Segment Start: Source material

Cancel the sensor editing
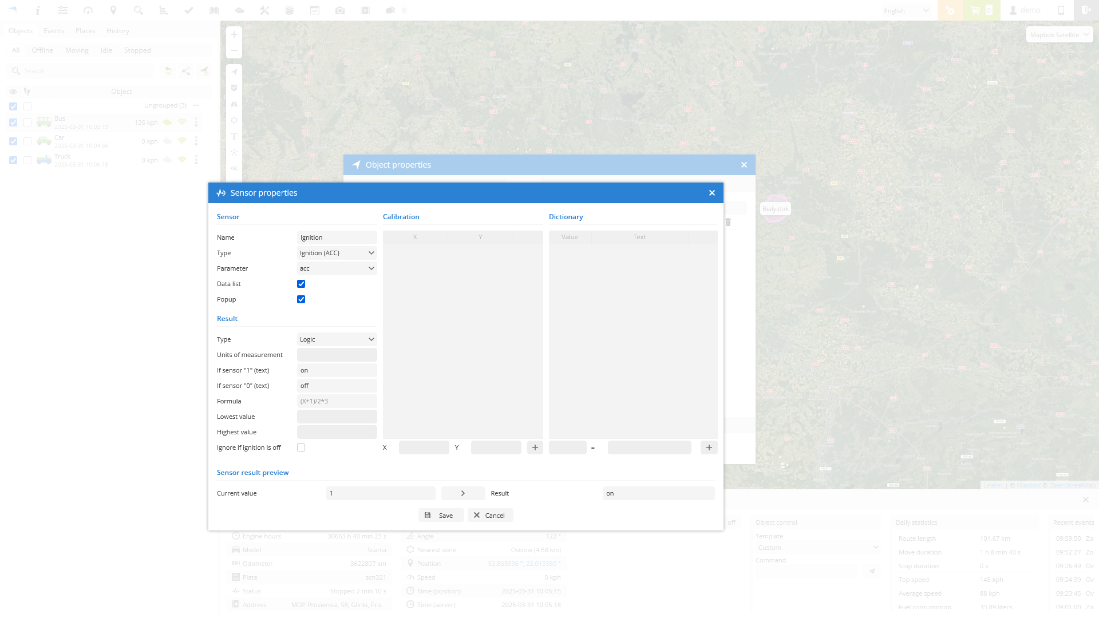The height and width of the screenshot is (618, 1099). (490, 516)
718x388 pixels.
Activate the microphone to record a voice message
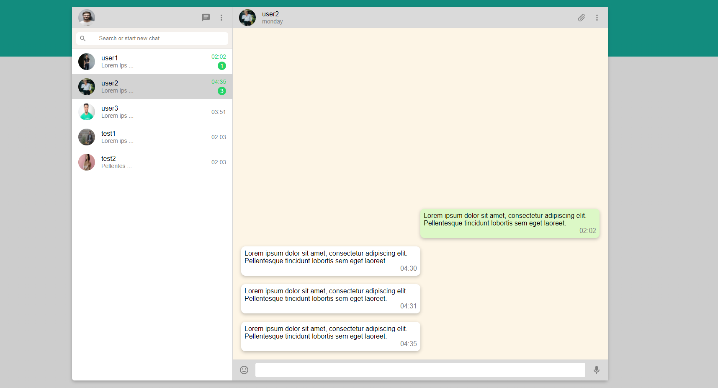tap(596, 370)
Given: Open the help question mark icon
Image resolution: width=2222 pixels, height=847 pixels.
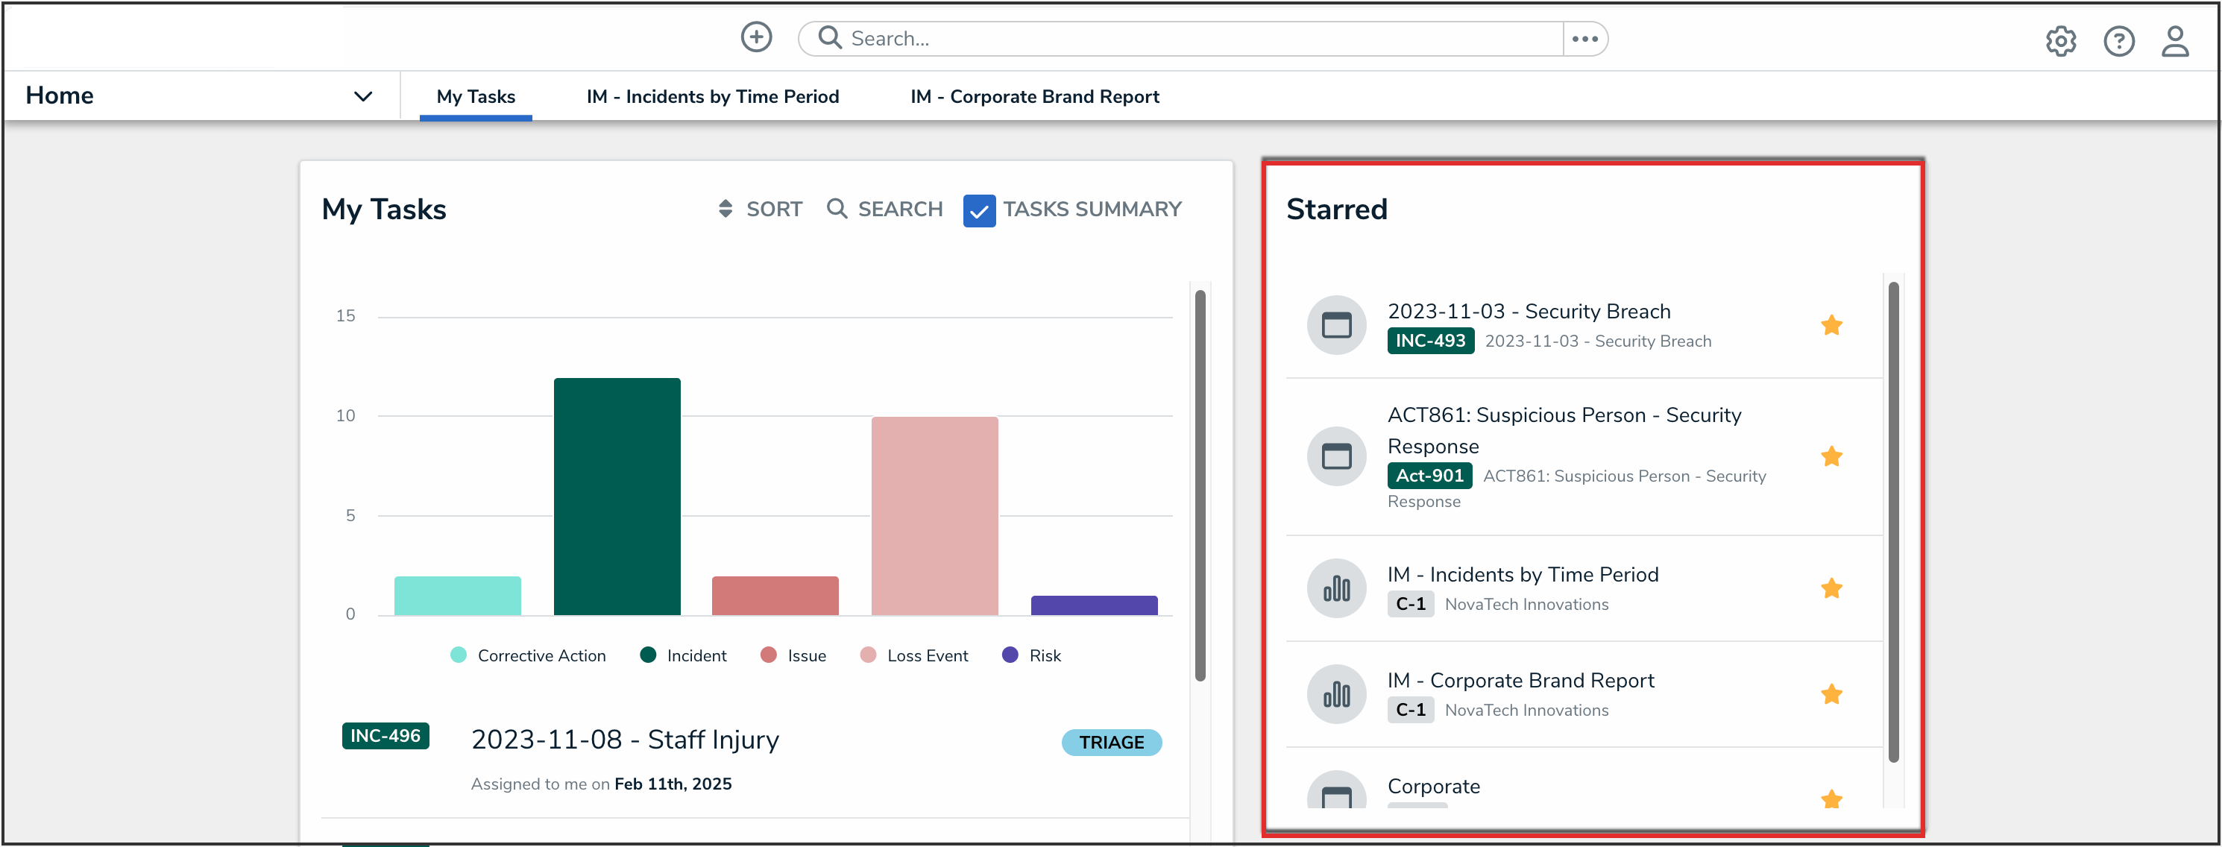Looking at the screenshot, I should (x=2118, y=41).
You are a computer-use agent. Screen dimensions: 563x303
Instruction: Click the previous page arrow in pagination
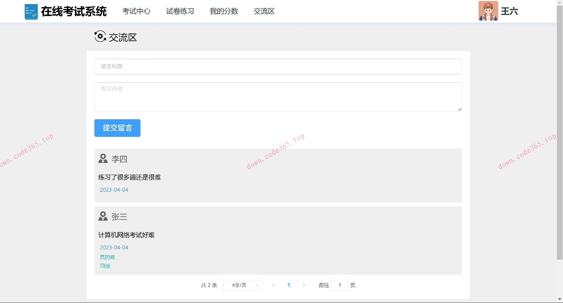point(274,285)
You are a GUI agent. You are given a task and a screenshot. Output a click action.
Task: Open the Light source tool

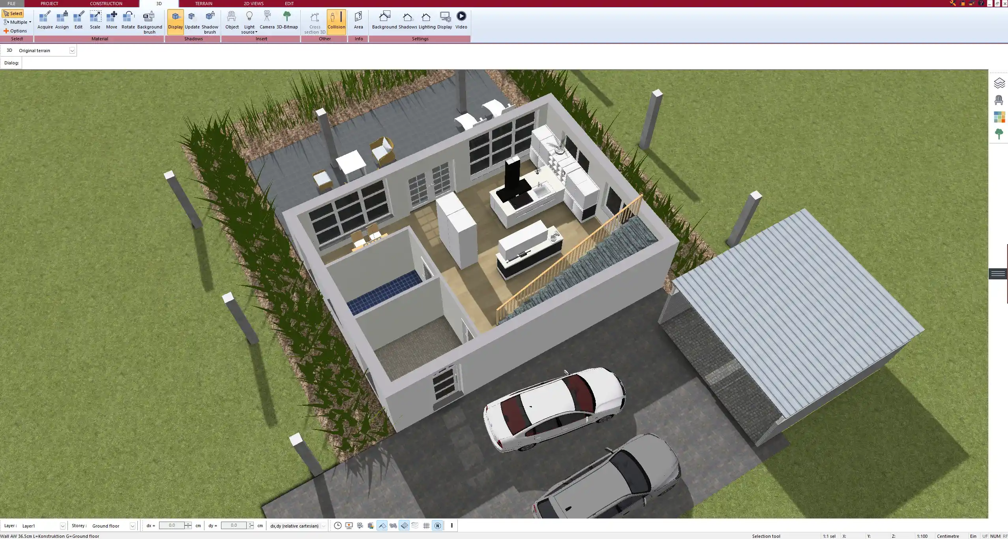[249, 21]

Segment End: Source material

- Problem to solve -
The answer is the records above, repeated exactly, with no picture in it.

- Exercise response -
Cancel the sensor editing
The height and width of the screenshot is (618, 1099). (490, 516)
718x388 pixels.
Activate the microphone to record a voice message
tap(596, 370)
Given: Open the help question mark icon
Image resolution: width=2222 pixels, height=847 pixels.
Looking at the screenshot, I should (x=2118, y=41).
You are a computer-use agent. Screen dimensions: 563x303
Instruction: Click the previous page arrow in pagination
point(274,285)
You are a GUI agent. You are given a task and a screenshot. Output a click action.
Task: Open the Light source tool

[249, 21]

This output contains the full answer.